• _Actividades propuestas_:
a - Responde a partir del fragmento propuesto:
(i) ¿Qué puerto se nombra en el fragmento?
(ii) ¿De qué color era la BH?
(iii) ¿Con qué palabra se designaba en broma a las mallas del uniforme de gimnasia?
b - Extrae del fragmento propuesto el pasaje que comienza en "Os escuchaba contarlo" y termina en "Todo era normal.".
c - En el fragmento propuesto, ¿cuáles son las acciones que, cuando se veían, provocaban el comentario "tenías que haber sido chico"? Enuméralas todas.

• _Fragmento propuesto_:
========================
Volviendo en el coche, los dos solos, te sentí
feliz. Gracias por traerme, hija.
¿Y si hubiese sido un chico? ¿Y si no hubiese
tenido hermanos, o si hubiésemos sido todas chicas?
¿Me hubieses llevado entonces contigo?
No me enfadaba cuando os seguía subiendo el
puerto de Navacerrada y me mandabas para casa. Todo lo contrario, me encantaba
saber que mi padre y mis hermanos habían dado otra vez la vuelta a los puertos.
Os escuchaba contarlo y os admiraba. Tampoco sentía envidia. Tan solo me
enorgullecía aguantar tanto y llegar cada vez más arriba, a pesar de no tener
piñones en mi BH roja (al menos no era rosa).
Nada me extrañaba. Todo era normal.
A veces me lo decías, “tenías que haber sido
chico”, cuando me veías encaramarme a los árboles, subir a la cucaña o ponerme
bajo la falda los chutaires, como llamabas divertido a mis mallas del uniforme
de gimnasia. Entonces, cuando me mirabas con admiración, casi lo deseaba.
========================
• _Datos sin procesar_:
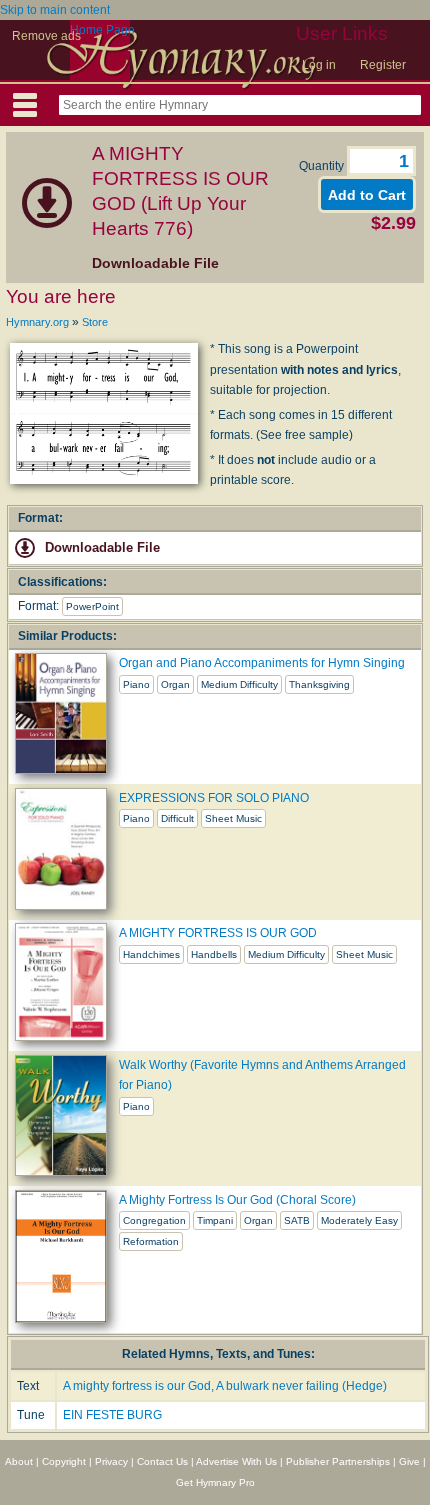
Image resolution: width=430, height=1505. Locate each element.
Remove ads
========================
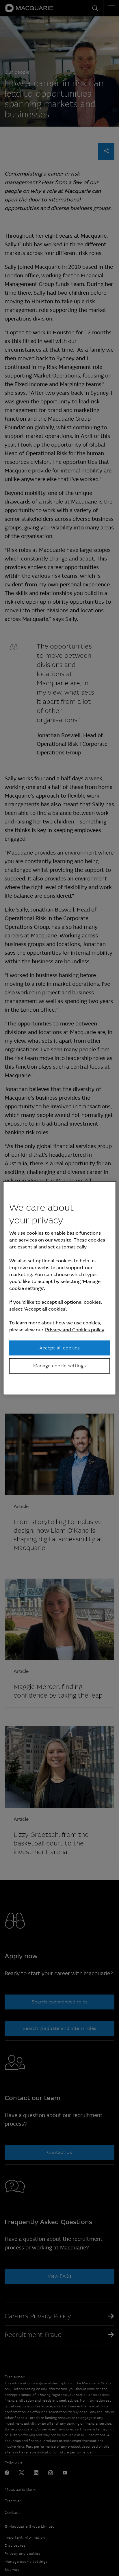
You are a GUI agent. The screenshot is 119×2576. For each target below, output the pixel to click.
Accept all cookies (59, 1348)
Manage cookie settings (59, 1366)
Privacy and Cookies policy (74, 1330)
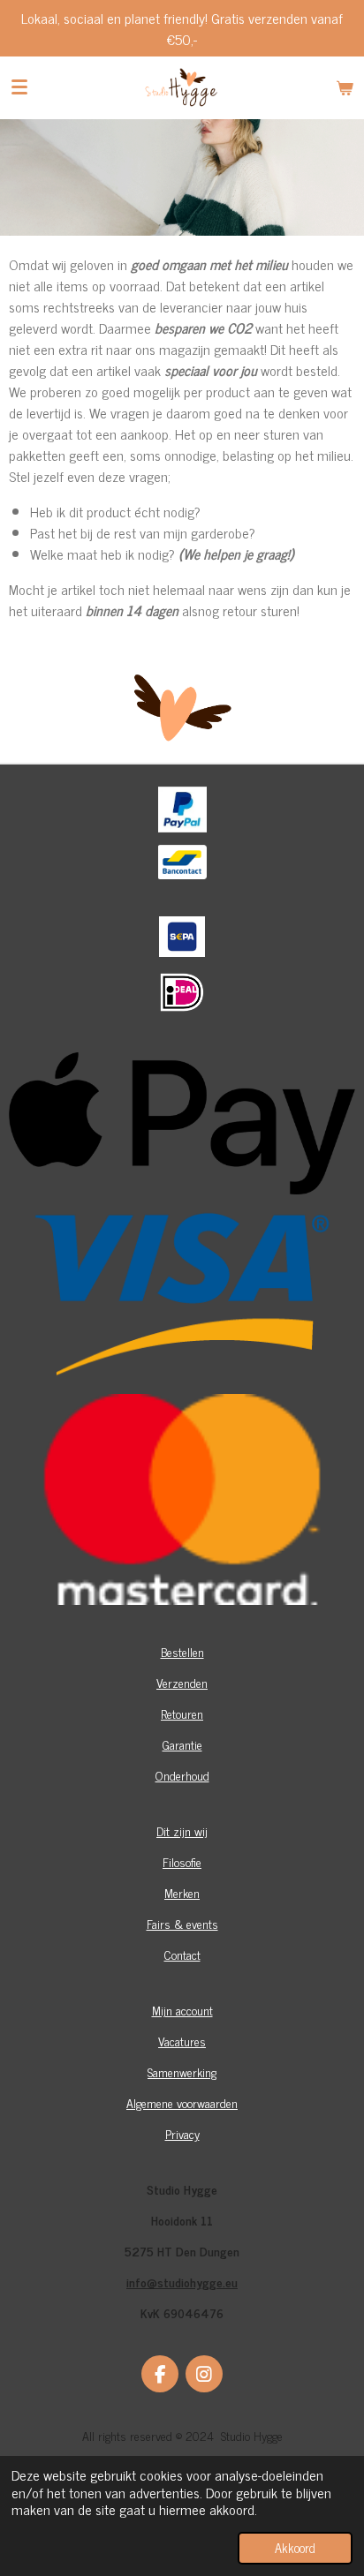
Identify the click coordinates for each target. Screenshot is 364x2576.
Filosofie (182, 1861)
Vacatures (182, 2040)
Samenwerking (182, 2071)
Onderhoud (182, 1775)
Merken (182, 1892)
========================
• _Solucionario_:
a -
(i) El puerto de Navacerrada.
(ii) Roja.
(iii) Chutaires.

b -
Os escuchaba contarlo y os admiraba. Tampoco sentía envidia. Tan solo me
enorgullecía aguantar tanto y llegar cada vez más arriba, a pesar de no tener
piñones en mi BH roja (al menos no era rosa).
Nada me extrañaba. Todo era normal.

c -
- encaramarme a los árboles
- subir a la cucaña
- ponerme bajo la falda los chutaires